The prediction of loads of CSO discharges based on rainfall data and volume of discharges may be a useful tool in selecting effective methods of CSO abatement and receiving water protection. In this paper a model of pollutant load emissions from a CSO (TSS and COD) based on parameters of precipitations on the catchment and measurements of wastewater level in sewers is presented. The model was developed for one real catchment and validated on two other real catchments in Lodz (Poland).

MATERIALS AND METHODS

Study site

Lodz is one of the largest cities of Poland with area of 293 km2 and population of 706,000 inhabitants. The central part of the city (area of 43 km2, coefficient of catchment imperviousness equal to 0.43) is equipped with a combined sewer system. Other parts of the city have a separate system. The receivers of discharged wastewater from CSOs and stormwater drainage were identified as 18 small urban rivers. The presented research was carried out between 2012 and 2015. Studies were conducted on the catchment area corresponding to the CSO J1, by which a part of wet weather runoff is discharged to the river Jasień. This CSO is equipped with online measurements of flow as well as TSS and COD concentration. For this CSO based on results of quality analysis of sewage, measurements of flow in sewers and rainfall data, a predictive model of pollutants' emission was developed.

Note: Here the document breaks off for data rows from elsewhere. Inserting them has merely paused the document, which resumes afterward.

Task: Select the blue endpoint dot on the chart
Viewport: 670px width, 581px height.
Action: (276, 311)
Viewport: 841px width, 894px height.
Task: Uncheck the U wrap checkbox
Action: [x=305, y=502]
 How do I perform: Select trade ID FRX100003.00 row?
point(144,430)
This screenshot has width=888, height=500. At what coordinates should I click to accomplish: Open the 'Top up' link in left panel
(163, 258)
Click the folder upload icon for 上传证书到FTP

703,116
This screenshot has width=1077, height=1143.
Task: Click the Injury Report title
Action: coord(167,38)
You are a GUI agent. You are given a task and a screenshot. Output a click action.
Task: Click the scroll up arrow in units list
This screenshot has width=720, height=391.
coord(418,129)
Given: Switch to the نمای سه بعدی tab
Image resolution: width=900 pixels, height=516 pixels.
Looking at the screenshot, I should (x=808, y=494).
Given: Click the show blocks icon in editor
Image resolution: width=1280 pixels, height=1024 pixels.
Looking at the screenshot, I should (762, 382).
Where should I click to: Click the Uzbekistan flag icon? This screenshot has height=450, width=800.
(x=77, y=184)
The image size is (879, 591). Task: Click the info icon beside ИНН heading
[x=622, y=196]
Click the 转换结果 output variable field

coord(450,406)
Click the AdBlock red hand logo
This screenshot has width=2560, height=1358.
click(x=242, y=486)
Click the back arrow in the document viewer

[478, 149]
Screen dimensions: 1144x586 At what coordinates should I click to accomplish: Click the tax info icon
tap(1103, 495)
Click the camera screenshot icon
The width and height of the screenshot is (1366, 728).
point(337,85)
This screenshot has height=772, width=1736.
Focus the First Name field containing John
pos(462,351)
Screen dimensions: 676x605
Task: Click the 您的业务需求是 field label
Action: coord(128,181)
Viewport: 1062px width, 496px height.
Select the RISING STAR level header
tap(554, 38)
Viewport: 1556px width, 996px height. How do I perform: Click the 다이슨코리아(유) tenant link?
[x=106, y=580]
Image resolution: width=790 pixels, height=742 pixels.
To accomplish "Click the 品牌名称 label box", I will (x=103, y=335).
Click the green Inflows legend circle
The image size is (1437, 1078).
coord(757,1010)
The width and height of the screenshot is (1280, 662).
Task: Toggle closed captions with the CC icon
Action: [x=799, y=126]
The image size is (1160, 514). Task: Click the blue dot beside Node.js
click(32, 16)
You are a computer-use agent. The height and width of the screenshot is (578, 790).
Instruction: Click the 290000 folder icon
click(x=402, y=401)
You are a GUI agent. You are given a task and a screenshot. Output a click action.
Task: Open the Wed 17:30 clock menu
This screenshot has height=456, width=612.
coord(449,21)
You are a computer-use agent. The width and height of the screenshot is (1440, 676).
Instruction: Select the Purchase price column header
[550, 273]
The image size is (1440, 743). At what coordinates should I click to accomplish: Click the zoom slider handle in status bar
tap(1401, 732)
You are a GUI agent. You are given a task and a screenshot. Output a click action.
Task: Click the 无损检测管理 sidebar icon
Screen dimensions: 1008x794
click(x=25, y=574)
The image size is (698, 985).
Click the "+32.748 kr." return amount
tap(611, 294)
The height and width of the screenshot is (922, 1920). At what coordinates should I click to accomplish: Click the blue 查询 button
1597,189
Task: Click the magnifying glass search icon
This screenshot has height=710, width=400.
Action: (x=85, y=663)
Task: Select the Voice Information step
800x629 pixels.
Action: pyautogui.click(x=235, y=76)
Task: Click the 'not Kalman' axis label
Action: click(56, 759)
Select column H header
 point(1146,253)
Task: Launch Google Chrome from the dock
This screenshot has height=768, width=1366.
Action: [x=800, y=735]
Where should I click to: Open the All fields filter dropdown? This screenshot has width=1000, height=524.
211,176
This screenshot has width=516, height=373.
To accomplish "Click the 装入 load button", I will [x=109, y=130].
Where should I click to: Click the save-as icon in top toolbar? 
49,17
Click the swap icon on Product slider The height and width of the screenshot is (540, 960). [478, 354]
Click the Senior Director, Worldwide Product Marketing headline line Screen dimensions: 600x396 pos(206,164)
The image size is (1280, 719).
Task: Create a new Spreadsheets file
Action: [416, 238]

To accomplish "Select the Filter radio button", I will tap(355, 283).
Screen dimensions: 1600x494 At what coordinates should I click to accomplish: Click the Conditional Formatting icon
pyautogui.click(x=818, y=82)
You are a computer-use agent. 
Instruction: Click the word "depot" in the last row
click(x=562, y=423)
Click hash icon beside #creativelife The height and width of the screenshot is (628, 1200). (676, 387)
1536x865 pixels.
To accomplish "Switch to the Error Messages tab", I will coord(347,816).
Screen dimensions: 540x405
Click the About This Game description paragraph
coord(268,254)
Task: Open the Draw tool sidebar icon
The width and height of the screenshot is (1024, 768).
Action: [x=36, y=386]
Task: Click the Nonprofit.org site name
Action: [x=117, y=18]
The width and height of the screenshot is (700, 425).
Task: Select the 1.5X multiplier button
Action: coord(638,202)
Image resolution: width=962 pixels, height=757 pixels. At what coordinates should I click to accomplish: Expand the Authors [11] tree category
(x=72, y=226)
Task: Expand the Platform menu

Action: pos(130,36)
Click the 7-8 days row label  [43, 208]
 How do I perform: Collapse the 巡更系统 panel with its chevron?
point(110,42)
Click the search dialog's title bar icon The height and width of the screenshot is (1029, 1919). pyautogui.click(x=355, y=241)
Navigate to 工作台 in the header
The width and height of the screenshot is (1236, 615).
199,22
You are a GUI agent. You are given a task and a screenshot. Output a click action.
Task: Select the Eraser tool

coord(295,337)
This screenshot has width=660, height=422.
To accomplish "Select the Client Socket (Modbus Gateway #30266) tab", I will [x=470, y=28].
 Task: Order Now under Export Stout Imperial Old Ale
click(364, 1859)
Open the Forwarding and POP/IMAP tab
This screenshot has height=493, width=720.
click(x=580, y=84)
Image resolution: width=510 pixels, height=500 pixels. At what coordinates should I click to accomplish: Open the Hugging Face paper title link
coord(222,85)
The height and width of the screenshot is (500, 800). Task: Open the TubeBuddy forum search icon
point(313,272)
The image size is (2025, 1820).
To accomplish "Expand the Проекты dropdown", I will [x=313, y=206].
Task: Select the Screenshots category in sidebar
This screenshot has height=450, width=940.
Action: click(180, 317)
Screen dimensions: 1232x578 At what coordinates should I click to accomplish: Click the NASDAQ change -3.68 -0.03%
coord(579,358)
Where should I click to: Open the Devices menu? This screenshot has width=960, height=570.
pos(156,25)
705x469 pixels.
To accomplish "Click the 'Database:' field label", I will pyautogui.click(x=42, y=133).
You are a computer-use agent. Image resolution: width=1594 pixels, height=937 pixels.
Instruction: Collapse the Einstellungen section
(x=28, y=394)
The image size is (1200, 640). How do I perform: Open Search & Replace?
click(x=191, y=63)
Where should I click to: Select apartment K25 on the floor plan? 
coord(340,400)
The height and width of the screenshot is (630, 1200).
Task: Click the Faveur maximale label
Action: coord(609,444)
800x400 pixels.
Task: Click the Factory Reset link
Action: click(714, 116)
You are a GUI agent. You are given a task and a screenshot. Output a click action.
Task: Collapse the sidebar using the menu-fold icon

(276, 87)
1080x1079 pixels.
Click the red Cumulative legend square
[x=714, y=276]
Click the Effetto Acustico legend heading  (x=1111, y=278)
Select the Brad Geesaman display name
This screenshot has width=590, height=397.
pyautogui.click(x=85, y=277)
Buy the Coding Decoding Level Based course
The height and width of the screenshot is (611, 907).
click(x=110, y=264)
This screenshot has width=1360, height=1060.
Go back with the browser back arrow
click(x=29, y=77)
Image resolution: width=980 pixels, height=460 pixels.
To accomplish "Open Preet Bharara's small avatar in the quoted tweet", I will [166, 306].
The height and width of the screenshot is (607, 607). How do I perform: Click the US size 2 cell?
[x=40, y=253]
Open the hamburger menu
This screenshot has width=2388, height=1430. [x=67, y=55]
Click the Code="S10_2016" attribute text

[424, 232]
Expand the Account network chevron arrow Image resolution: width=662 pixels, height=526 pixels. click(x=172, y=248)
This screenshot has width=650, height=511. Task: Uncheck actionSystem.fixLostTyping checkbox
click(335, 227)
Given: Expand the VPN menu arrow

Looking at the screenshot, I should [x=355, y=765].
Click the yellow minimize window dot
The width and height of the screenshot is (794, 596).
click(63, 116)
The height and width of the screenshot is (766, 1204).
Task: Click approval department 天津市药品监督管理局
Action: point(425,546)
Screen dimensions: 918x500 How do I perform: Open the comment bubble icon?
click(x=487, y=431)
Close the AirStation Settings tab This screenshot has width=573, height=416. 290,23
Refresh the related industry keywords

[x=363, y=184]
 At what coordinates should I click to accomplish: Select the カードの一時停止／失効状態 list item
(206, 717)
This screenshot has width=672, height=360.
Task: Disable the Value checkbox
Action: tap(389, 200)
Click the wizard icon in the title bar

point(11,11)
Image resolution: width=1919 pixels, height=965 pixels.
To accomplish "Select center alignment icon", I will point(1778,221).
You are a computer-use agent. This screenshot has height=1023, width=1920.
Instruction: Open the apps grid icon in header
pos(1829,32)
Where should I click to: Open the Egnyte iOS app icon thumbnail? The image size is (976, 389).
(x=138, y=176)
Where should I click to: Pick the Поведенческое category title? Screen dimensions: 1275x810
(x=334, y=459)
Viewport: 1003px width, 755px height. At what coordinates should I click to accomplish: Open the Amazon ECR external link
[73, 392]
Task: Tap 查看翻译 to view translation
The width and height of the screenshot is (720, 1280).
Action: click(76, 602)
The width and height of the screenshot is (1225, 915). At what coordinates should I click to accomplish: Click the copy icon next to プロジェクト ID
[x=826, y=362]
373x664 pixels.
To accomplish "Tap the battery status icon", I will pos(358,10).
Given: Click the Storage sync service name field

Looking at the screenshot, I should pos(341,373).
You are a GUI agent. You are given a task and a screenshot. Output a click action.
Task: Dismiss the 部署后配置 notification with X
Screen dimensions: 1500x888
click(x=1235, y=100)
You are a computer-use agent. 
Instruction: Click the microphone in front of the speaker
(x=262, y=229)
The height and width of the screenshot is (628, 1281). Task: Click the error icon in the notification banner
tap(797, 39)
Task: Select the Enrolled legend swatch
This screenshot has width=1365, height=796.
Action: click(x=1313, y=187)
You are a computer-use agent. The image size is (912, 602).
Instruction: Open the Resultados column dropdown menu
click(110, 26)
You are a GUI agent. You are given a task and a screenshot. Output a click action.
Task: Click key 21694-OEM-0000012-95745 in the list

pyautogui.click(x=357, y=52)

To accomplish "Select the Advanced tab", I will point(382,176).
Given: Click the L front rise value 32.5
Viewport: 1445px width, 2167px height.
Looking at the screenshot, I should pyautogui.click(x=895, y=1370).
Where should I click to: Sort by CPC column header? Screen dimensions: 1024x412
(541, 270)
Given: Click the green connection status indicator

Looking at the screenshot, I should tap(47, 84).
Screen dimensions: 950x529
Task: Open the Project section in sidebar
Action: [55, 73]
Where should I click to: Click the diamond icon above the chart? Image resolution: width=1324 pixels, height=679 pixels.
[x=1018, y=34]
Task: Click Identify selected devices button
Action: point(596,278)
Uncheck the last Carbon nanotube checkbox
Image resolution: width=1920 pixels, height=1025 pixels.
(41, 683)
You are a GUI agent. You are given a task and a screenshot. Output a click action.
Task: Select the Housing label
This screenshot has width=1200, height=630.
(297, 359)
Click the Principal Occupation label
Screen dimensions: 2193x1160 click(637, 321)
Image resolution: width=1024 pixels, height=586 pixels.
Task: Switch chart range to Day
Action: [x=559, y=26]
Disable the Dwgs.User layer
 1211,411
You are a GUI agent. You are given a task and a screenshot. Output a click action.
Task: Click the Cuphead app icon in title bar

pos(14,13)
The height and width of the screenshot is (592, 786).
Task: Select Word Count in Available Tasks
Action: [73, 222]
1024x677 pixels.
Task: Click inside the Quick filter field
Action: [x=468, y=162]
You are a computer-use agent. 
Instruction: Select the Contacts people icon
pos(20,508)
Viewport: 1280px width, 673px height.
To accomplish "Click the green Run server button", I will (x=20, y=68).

Next, the model was verified for another two catchments – J4 and B1, also equipped with combined sewerage with CSOs. Location of all catchments is presented in Figure 1 and their characteristics in Table 1.

Table 1

Basic characteristic of the monitored catchments and CSO

  Parameters Unit J1 J4 B1 
Catchment Total area (ha) 211 1,714 609 
Imperviousness (%) 33 30 42 
Land use (order of decreasing share of surface)  MFR, G, IND MFR, IND, G MFR, SFR, IND, C, G 
Mean slope of terrain (%) 0.58 0.73 0.63 
Mean slope of sewerage (%) 0.45 0.76 0.53 
CSO Type of weir  side side side 
CSO weir length (m) 4.92 12.00 12.74 
Mean dry weather flow (m3/s) 0.09 0.82 0.47 
Critical flowa (m3/s) 0.38 2.99 2.06 
Minimum dilution of sanitary flow  4.2 3.6 4.3 
Rainfall threshold for overflow (mm) 2.93 1.79 2.97 
Frequency of overflow per year  23 13 19 
Average annual volume of overflow (thousand m360 117 3812 
  Parameters Unit J1 J4 B1 
Catchment Total area (ha) 211 1,714 609 
Imperviousness (%) 33 30 42 
Land use (order of decreasing share of surface)  MFR, G, IND MFR, IND, G MFR, SFR, IND, C, G 
Mean slope of terrain (%) 0.58 0.73 0.63 
Mean slope of sewerage (%) 0.45 0.76 0.53 
CSO Type of weir  side side side 
CSO weir length (m) 4.92 12.00 12.74 
Mean dry weather flow (m3/s) 0.09 0.82 0.47 
Critical flowa (m3/s) 0.38 2.99 2.06 
Minimum dilution of sanitary flow  4.2 3.6 4.3 
Rainfall threshold for overflow (mm) 2.93 1.79 2.97 
Frequency of overflow per year  23 13 19 
Average annual volume of overflow (thousand m360 117 3812 

MFR, multi-family residential; SFR, single-family residential; IND, industrial; C, commercial; G, green.

aActivating the overflow.

Figure 1

Lodz urban catchments connected with the analysed CSOs; J1, J4, B1 – identifiers of the CSOs.

Figure 1

Lodz urban catchments connected with the analysed CSOs; J1, J4, B1 – identifiers of the CSOs.

Rainfall characteristics

Lodz is equipped with a monitoring system of 30 rain gauges. One is located on each of the analysed catchments. During 2012–2015 there were 362 events with depths from 0.1 to 38.5 mm, 212 rain events had depth greater than 1.0 mm, 45 rain events greater than 10 mm and only 10 events over 20 mm. Maximum intensity (imax) of rainfalls varied from 0.11 to 78.01 mm/h, for 80% of events imax was above 1 mm/h, and for 10% of events, above 18 mm/h.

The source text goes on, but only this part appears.